Create a Dataset from other objects

In Python, Datasets can also be constructed from common Weave objects like calls, and Python objects like pandas.DataFrames. This feature is useful if you want to create an example Dataset from specific examples.

Weave call

To create a Dataset from one or more Weave calls, retrieve the call object(s), and add them to a list in the from_calls method.

@weave.op
def model(task: str) -> str:
return f"Now working on {task}"

res1, call1 = model.call(task="fetch")
res2, call2 = model.call(task="parse")

dataset = Dataset.from_calls([call1, call2])
# Now you can use the dataset to evaluate the model, etc.

Pandas DataFrame

To create a Dataset from a Pandas DataFrame object, use the from_pandas method.

To convert the Dataset back, use to_pandas.

import pandas as pd

df = pd.DataFrame([
{'id': '0', 'sentence': "He no likes ice cream.", 'correction': "He doesn't like ice cream."},
{'id': '1', 'sentence': "She goed to the store.", 'correction': "She went to the store."},
{'id': '2', 'sentence': "They plays video games all day.", 'correction': "They play video games all day."}
])
dataset = Dataset.from_pandas(df)
df2 = dataset.to_pandas()

assert df.equals(df2)

Edit and delete a Dataset in the UI

tip

To follow along with the example screenshots shown in this section, run the code shown in the Dataset quickstart and navigate to the Datasets tab in the Weave UI.

You can edit and delete existing Datasets from the Datasets tab in the UI. To create a Dataset, use one of the SDKs.

Edit a Dataset

  1. Navigate to the Weave project containing the Dataset you want to edit.

  2. From the sidebar, select Datasets. Your available Datasets display.

    Dataset UI

  3. In the Object column, click the name and version of the Dataset you want to edit. A pop-out modal showing Dataset information like name, version, author, and Dataset rows displays.
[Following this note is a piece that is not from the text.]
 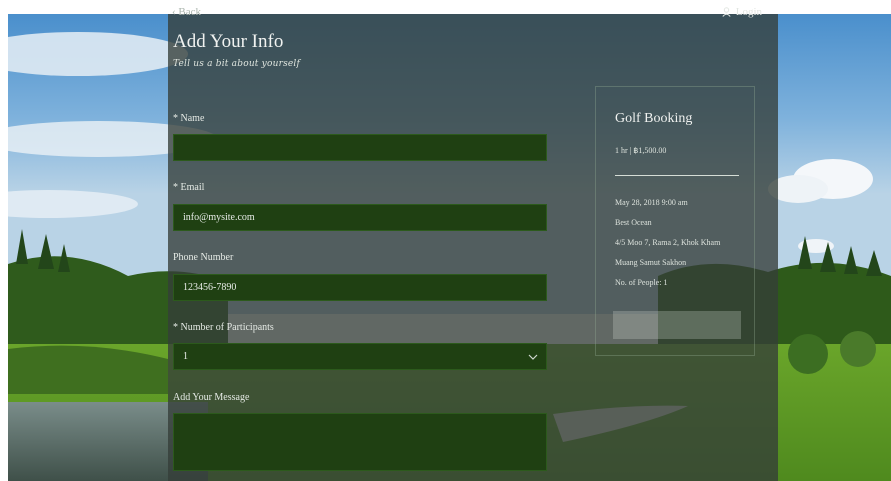 What do you see at coordinates (204, 258) in the screenshot?
I see `phone-label: Phone Number` at bounding box center [204, 258].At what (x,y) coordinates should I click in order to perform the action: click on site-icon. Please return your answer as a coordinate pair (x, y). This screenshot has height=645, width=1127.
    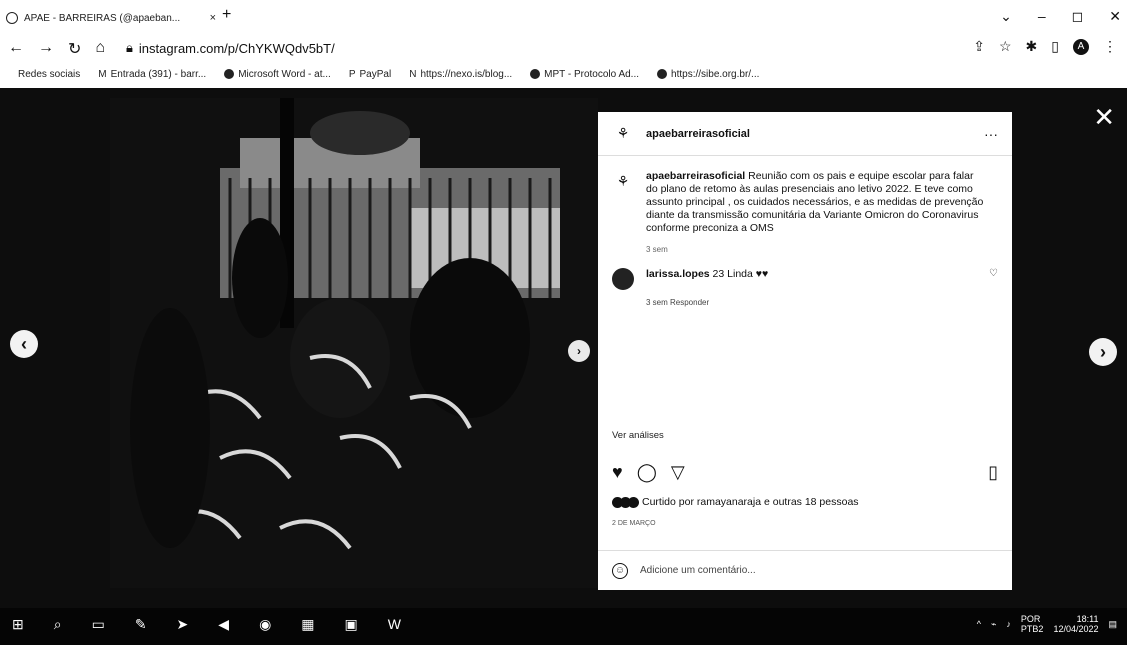
    Looking at the image, I should click on (662, 74).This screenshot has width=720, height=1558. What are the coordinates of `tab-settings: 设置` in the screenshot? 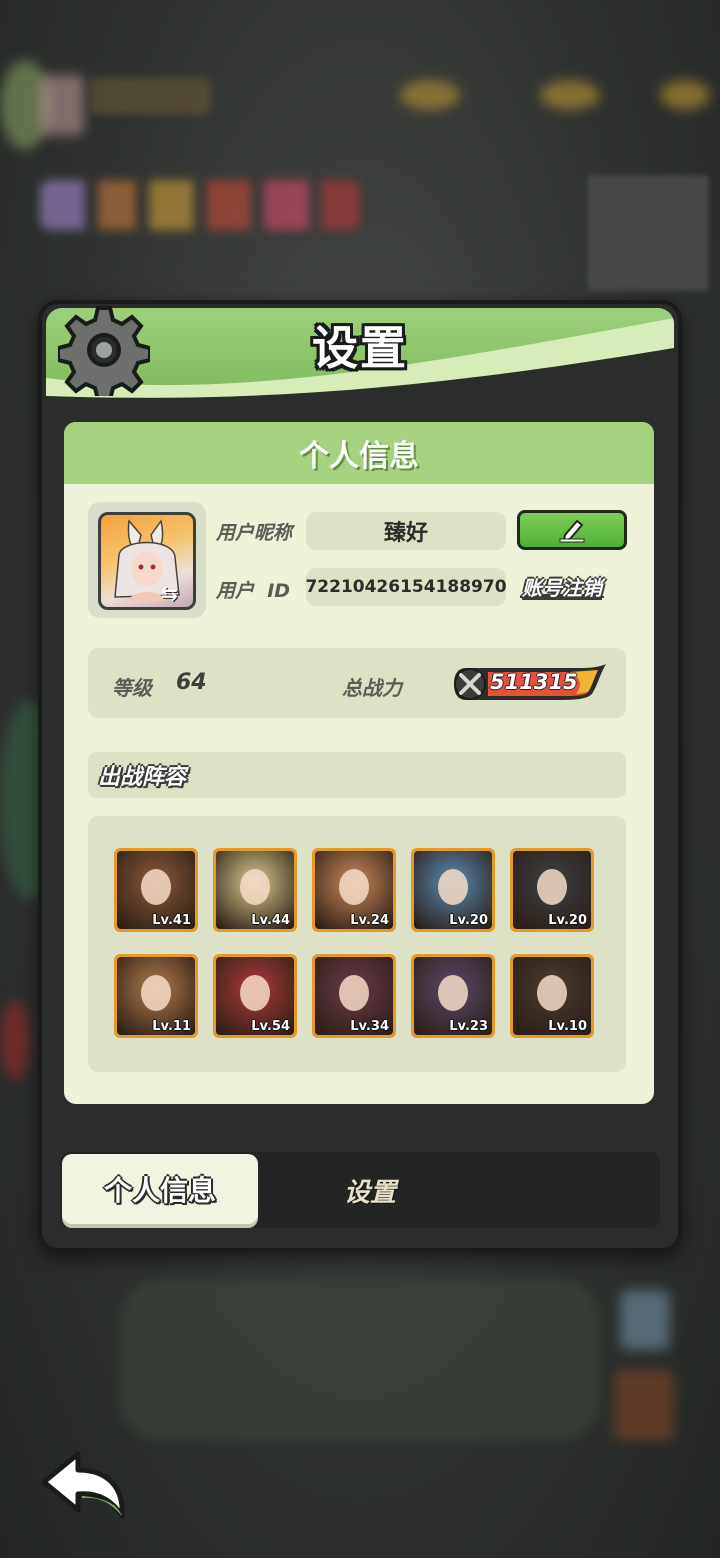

    View Dataset information

  4. In the upper right-hand corner of the modal, click the Edit dataset button (the pencil icon). An + Add row button displays at the bottom of the modal.

    Dataset UI- Add row icon

  5. Click + Add row. A green row displays at the top of your existing Dataset rows, indicating that you can add a new row to the Dataset.

    Dataset UI

  6. To add data to a new row, click the desired column within that row. The default id column in a Dataset row cannot be edited, as Weave assigns it automatically upon creation. An editing modal appears with Text, Code, and Diff options for formatting.

    Dataset UI - Add data to a column and format.

  7. Repeat step 6 for each column that you want to add data to in the new row.

    Dataset UI - Add data to all columns.

  8. Repeat step 5 for each row that you want to add to the Dataset.

  9. Once you're done editing, publish your Dataset by clicking Publish in the upper right-hand corner of the modal. Alternatively, if you don't want to publish your changes, click Cancel.

    Dataset UI - Publish or cancel.

    Once published, the new version of the Dataset with updated rows is available in the UI.

    Dataset UI - Published metadata. Dataset UI - Published rows.

Delete a Dataset

  1. Navigate to the Weave project containing the Dataset you want to edit.

  2. From the sidebar, select Datasets. Your available Datasets display.

  3. In the Object column, click the name and version of the Dataset you want to delete. A pop-out modal showing Dataset information like name, version, author, and Dataset rows displays.

  4. In the upper right-hand corner of the modal, click the trash can icon.

    Dataset UI - Delete a Dataset icon.

    A pop-up modal prompting you to confirm Dataset deletion displays.

    Dataset UI - Confirm deletion modal.

  5. In the pop-up modal, click the red Delete button to delete the Dataset. Alternatively, click Cancel if you don't want to delete the Dataset.

    Now, the Dataset is deleted, and no longer visible in the Datasets tab in your Weave dashboard.